What Is The World’s Oldest Cheese? It Depends On How You Define It

Cheese was just as popular in the ancient world as it is today – and then, just as now, its production required patience and time to mature into something tasty. However, archaeologists have found various cheeses that push the limits of what we would consider “matured”, having been preserved for centuries in various places. So while you may not want to eat these ancient specimens, it still raises an important question: what is the oldest cheese ever found?

The answer, as with so many things, depends on how you define “cheese” and what standard of quantity you think needs to be present. Here are two examples to illustrate this.

Contender 1: Ancient Egyptian Cheese Blob

In August 2018, archaeologists identified a substance that turned out to be one of the oldest cheeses ever discovered while excavating an Ancient Egyptian tomb. The tomb in question belonged to Ptahmes, a high-ranking official in the Egyptian city of Memphis, during the 13th century BCE.  

Although Ptahmes’ tomb was first discovered back in 1885, it was soon lost again under the sands of the Egyptian desert south of Cairo in Saqqara, the “City of the Dead”. However, a few years after archaeologists rediscovered it in 2010, they came across a corner storage area that contained broken jars. One of these jars contained a “solidified whitish mass” as well as some sort of canvas material that may have been used to cover the jar.

The researchers analyzed the substance using a technique called liquid chromatography after they processed it by first dissolving it and then purifying its protein constituents. Then, through the use of mass spectroscopy, the team was able to measure its different molecules and determine that it was a dairy product, made from cow milk mixed with that of either a goat or sheep.

In Ancient Egypt, milk would need to be consumed quickly otherwise it would spoil. However, the Egyptians would also turn it into cheese or similar fermented products, like yogurt.

This, then, represented a cheese glob that is over 3,200 years old, which is pretty impressive. However, you would not want to eat it as it contained traces of a potentially deadly bacteria known to kill people and livestock – Brucella melitensis. This bacterium is still alive in the world today and can be caught by humans who consume unpasteurized dairy products.

Contender 2: Croatian Cheesy Bits

The stuff recovered from the Ptahmes’ tomb is a tangible mass of ancient cheese. It is substantive and visible. But archaeologists have found evidence of far older specimens. However, there is a slight issue here – the evidence is only partial in comparison.

In the same year that the archaeologists in Egypt analyzed Ptahmes’ glob, another team found traces of cheese production in what is now Croatia that dated back 7,200 years ago.

The discovery was made by an international team of researchers who examined the chemical fingerprints left by fatty acids on ancient pottery. They then compared their findings with historical evidence concerning agricultural practices at the time, which allowed them to conclude that they were looking at the outcome of an ancient cheese-making process.

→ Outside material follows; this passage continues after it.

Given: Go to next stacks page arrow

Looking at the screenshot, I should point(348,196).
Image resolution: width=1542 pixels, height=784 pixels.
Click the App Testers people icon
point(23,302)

Fatty acids found on the inside of clay pots found within two New Stone Age (Neolithic) villages along the Dalmatian Coast. The researchers carefully examined the ratio of the heavier isotopes, carbon-13, to the lighter carbon-12 atoms contained in the traces. The concentrations of the two vary depending on whether you have milk or cheese present. In this instance, they were able to confirm fatty acids from cheese.

So which would you say is the oldest cheese found? Regardless of which one satisfies your definition of “cheese” and the quantities needed to say you have an actual example of it, the fact that we can identify signs of this product in such ancient contexts is still remarkable. 

Over the centuries, our fascination with cheese has become “interesting” to the point that even today, we sometimes hoard the stuff in vaults.